It would seem as though the crash occurs after handling about 533
requests. Typically the easiest way to cause the crash is to run
MapXtreme Java with 1 user stress test loading all 13 images in
the MapXtreme Java 3.1 test Shawn B. created. In this test, Silk
is running 4 concurrent connections per user to the server.
Perhaps the issue with multiple threads is that HotSpot has recreated
the instructions for the method, but has somehow screwed up in copying
the new instructions into the method's storage in memory. As a result,
some other thread calls into the new method before the new method is
truely ready for execution, and trys to execute a partially complete
instruction, or something which was not an instruction (but rather older
data laying in memory). Is the invalid instruction a null word or
something silly like that?
It would seem as though load has no bering on when this crash will
occur, as even one user (with no think time) can bring the JVM down with
this error. I now have 3 core dumps showing identical stack traces from
a thread dying with this SIGILL. Unfortunately, since HotSpot
generates the code on the fly, there is no symbol table associated
with the stack frames to uncover what method of MapXtreme Java is
causing the error. If we can identify the current method of the thread
that received the SIGILL signal, perhaps we can give Sun a test case
which can reproduce the error.
With newer releases of the 1.4 JVM, we have to wonder if this
particular HotSpot bug has been fixed, or if the bug is still present
but other changes to HotSpot's runtime compiler will cause the number
of stack frames seen and their alignment in memory to be shifted such
that it doesn't appear to be the same error.
All fingers point to MapXtreme Java as the software causing HotSpot
to generate illegal machine code, as the NullServlet test with Tomcat
did not suffer from this runtime problem. Since we can run several
hundred successful requests through the server before the crash, I am
lead to believe that either HotSpot recompiles the victim method
improperly as a performance improvement, or that the victim method
really is just called only infrequently by MapXtreme Java (and as it
happens is only called once every few hundred requests as a background
cleanup process for example).
Update:
After examining most of the core files from the tests, it would appear
as though the memory has been zeroed around the instruction which is
causing the illegal instruction.

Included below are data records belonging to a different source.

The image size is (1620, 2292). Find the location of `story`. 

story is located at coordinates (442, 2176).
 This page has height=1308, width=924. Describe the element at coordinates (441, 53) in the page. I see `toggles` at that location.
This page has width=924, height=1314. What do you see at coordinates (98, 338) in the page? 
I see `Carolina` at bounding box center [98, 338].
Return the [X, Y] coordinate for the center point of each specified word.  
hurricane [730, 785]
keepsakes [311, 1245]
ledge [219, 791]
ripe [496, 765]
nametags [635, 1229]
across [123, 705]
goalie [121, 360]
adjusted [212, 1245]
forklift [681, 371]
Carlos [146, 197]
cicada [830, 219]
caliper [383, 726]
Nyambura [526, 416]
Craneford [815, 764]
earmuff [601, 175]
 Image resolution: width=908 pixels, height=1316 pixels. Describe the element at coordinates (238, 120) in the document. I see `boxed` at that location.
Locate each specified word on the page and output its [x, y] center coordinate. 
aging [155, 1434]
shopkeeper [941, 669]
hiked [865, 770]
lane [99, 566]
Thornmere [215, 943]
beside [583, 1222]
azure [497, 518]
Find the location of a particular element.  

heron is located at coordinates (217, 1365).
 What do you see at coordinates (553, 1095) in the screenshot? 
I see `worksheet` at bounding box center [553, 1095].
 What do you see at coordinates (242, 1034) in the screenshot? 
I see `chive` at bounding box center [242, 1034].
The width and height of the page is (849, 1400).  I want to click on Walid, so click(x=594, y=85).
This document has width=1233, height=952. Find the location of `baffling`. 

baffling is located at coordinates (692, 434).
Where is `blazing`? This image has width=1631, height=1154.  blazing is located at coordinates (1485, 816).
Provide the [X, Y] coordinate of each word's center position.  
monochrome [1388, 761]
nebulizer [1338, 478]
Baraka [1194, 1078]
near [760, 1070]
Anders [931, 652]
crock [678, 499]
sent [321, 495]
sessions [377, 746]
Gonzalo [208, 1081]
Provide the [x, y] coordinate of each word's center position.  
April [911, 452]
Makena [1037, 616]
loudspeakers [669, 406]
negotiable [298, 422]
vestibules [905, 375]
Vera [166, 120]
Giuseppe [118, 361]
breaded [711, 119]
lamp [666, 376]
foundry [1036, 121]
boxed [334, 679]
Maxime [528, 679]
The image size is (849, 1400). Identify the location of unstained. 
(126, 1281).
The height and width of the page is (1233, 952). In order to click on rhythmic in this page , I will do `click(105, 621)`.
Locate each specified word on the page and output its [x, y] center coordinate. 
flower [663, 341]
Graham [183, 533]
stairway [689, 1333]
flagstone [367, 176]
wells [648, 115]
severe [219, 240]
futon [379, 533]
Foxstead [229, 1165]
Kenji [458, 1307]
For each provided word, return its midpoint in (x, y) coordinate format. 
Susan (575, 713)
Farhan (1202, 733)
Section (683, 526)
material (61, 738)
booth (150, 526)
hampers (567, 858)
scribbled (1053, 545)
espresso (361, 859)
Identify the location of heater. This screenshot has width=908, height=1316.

I examined the stacks of every
active thread visible in the core files, and it would appear as though
the memory was zeroed while the victim thread was sleeping. When it
woke up it died with a SIGILL. It is not known when the memory zeroing
occured - it may have occured while the thread was waiting for IO or a
system call (or AWT) call to complete, and then it called a HotSpot'd
method which had been zeroed over. Or it was preempted, and while
waiting for control one or more methods were zeroed behind its back.
This really looks like a race condition, and the method being zeroed
looks like its also a MapXtreme Java server side method.
very portable, it would take a lot of work to set up and run.
Error message(hs_err_pid26796.log) and core files were attached instead.
They are willing to work with someone in HotSpot team to narrow it down
and produce a case outside their product code if possible.
----------------------------------------------------------------------------------
J2SE Version (please include all output from java -version flag):
java version "1.4.0-beta"
Java(TM) 2 Runtime Environment, Standard Edition (build 1.4.0-beta-b65)
Java HotSpot(TM) Client VM (build 1.4.0-beta-b65, mixed mode)
Does this problem occur on J2SE 1.3? Yes / No (pick one)
No
Operating System Configuration Information (be specific):
Solaris 7 with the latest patches.
Hardware Configuration Information (be specific):
This was run on a Sun 420R quad processor with 1 GB RAM
Bug Description:
When using more than one thread in a section of code it is possible
(it seems) for HotSpot to zero out the instructions which one of the
two (or more) threads is currently executing (or will execute in the
near future). This appears to happen after executing the code several
hundred times, as though HotSpot is coming back and reoptimizing the
code segment by zeroing the old instructions out and then letting another
thread kill the JVM because the SPARC processor cannot execute the
instruction 0x0.
Detail problem description from customer:
+++++++++++++++++++++++++++++++++++++++++
JVM was configured with:
Tests 1 - 7: -server -Xms128m -Xmx512m
Tests 8: -server -Xms512m -Xmx512m
Tests 9: -server -Xms512m -Xmx512m
Tests:
Test 1:
Running any test against MapXtreme Java causes the JVM to crash.
Every crash is caused specifically by Solaris delivering a SIGILL
to one of the threads running inside of the JVM. The JVM traps
the SIGILL (signal 4) and prints an error report to the console,
and then calls abort() to create a core file. Note that abort()
kills its calling process by sending a SIGKILL (signal 9) to itself.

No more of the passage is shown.